Testo mostrato:
────────────────

Questa è la notizia, lasciate perdere gli amici di Criscitiello


----------



## Gaúcho (24 Gennaio 2014)

va bene criticare la dirigenza quando fa delle *****te, ma in questo caso credo abbia fatto un'ottima operazione.
al chelsea non gioca mai perchè hanno giocatori più forti ed è giusto siano loro titolari (ramires, obi mikel, lampard) e comunque essien sta giocando da mediano in un 4-2-3-1 quindi è perfetto per noi.
la mia idea è: se in italia gente come totti e pirlo fa ancora la differenza, la fa anche essien...
e secondo me michael diventerà titolare, forse anche al posto di de jong, ma non perchè la dirigenza lo vorrà, ma perchè se lo meriterà sul campo


----------



## Sherlocked (24 Gennaio 2014)

2515 ha scritto:


> Non hai capito, Essien non può giocare affianco a De Jong. Per ruolo Cristante è la prima riserva di Montolivo ed Essien di De Jong. Non c'è niente da scalzare, secondo te Seedorf gioca con due mediani davanti alla difesa in un centrocampo a due? Dopo aver visto che abbiamo un orrendo problema di qualità?



Vedrai quante presenze collezionerà Cristante...


----------



## Sherlocked (24 Gennaio 2014)

────────────────

Dati grezzi:
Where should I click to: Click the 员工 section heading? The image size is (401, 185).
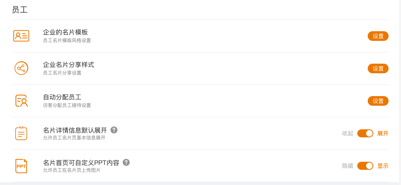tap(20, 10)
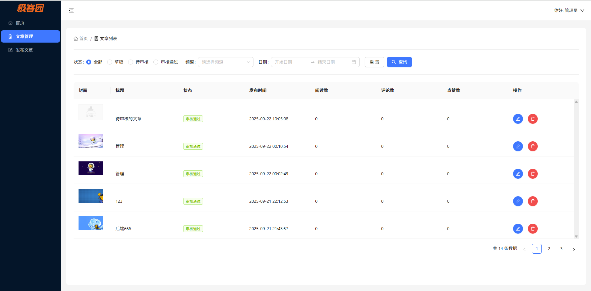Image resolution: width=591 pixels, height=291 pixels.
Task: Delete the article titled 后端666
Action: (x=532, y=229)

────────────────

Il problema: Rendi in inglese questa frase del testo mostrato: «Per ruolo Cristante è la prima riserva di Montolivo ed Essien di De Jong.»

Risposta corretta: By position, Cristante is Montolivo's first backup and Essien is De Jong's.